Selected passage
►

Count on a tree
SPOJ - COT
You are given a tree with N nodes.The tree nodes are numbered from 1 to N.Each node has an integer weight.
We will ask you to perform the following operation:
u v k : ask for the kth minimum weight on the path from node u to node v
Input
In the first line there are two integers N and M.(N,M<=100000)
In the second line there are N integers.The ith integer denotes the weight of the ith node.
In the next N-1 lines,each line contains two integers u v,which describes an edge (u,v).
In the next M lines,each line contains three integers u v k,which means an operation asking for the kth minimum weight on the path from node u to node v.
Output
For each operation,print its result.
Example
Input:
8 5
8 5
105 2 9 3 8 5 7 7
1 2
1 3
1 4
3 5
3 6
3 7
4 8
2 5 1
2 5 2
2 5 3
2 5 4
7 8 2
Output:
2
8
9
105
7
题意:给出一颗树,求两结点第k小的数
分析:跟求区间第K大差不多,这次是维护一个树上的信息。

◄

Source excerpt

►

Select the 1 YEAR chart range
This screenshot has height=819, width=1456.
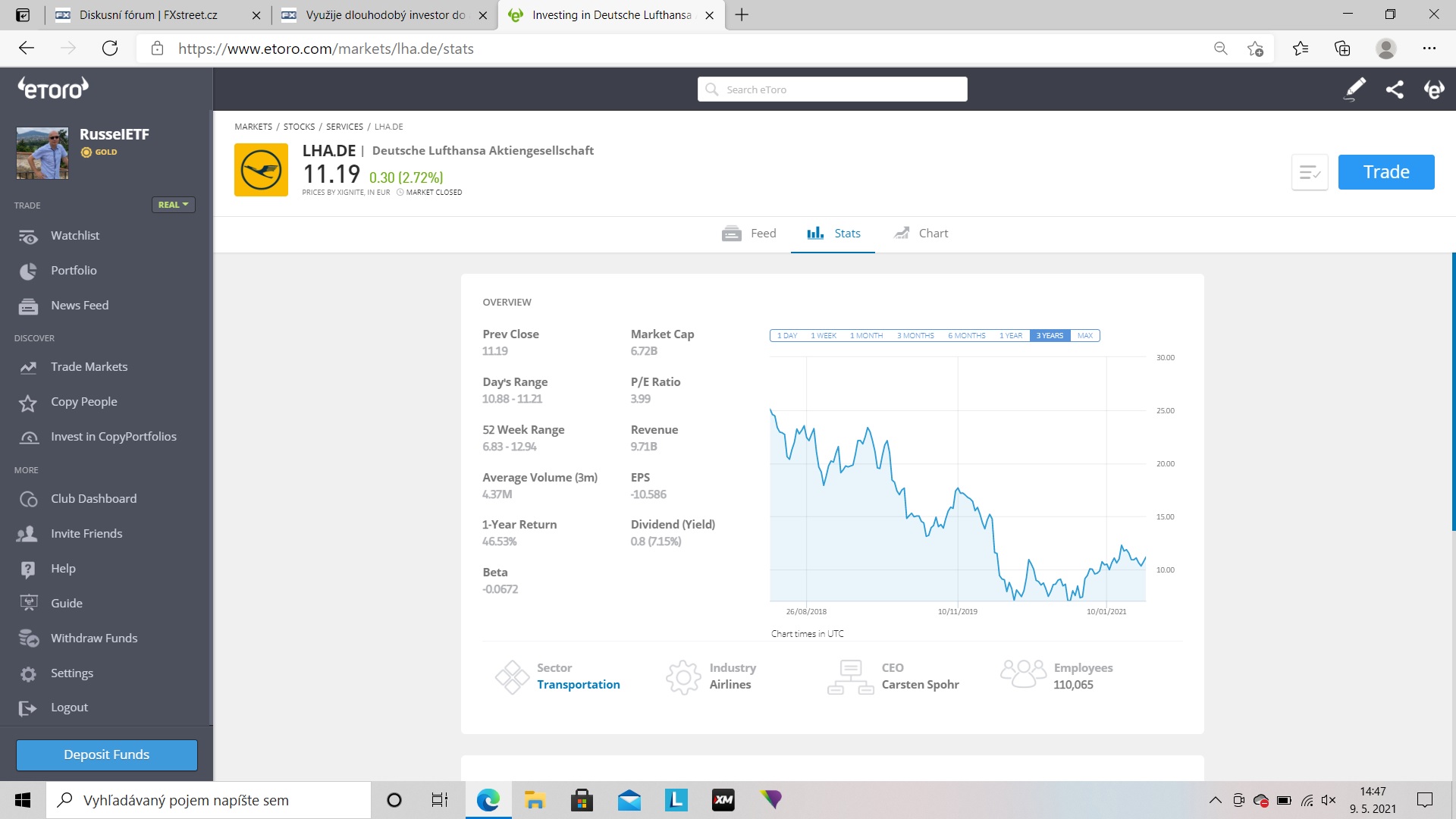click(1010, 335)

◄

Your instructions
Carry the SPOJ COT write-up on the kth minimum weight along a tree path forward from its last line.

Solved exercise
那么结果为 tree[a]+tree[b]-tree[lca(a,b)]-tree[father[lca(a,b)]] 因为lca结点需要保留,所以是减去父亲结点(这里的father是父亲不是祖先)
AC代码:
#include<stdio.h>
#include<string.h>
#include<algorithm>
#include<vector>
#include<math.h>
using namespace std;
const int maxn=100500;
struct zxtree
{
int num,lson,rson;
}tree[maxn<<5];
struct edge
{
int u,v;
edge(){}
edge(int uu,int vv)
{
u=uu,v=vv;
}
};
vector<edge>G;
vector<int>v[maxn];
int root[maxn];
int val[maxn],hash1[maxn];
int cnt;
int father[maxn][40],fa[maxn],maxdeep,deep[maxn];
void addedge(int a,int b)
{
G.push_back(edge(a,b));
G.push_back(edge(b,a));
int m=G.size();
v[a].push_back(m-2);
v[b].push_back(m-1);
}
void bulidzxtree(int &v,int l,int r)
{
v=++cnt;
tree[v].num=0;
if(l==r) return;
int mid=(l+r)>>1;
bulidzxtree(tree[v].lson,l,mid);
bulidzxtree(tree[v].rson,mid+1,r);
}
int Binary_search(int *p,int x,int r)
{
int l=1;
while(l<=r)
{
int mid=(l+r)>>1;
if(p[mid]<x)
l=mid+1;
else
r=mid-1;
}
return l;
}
void init(int n)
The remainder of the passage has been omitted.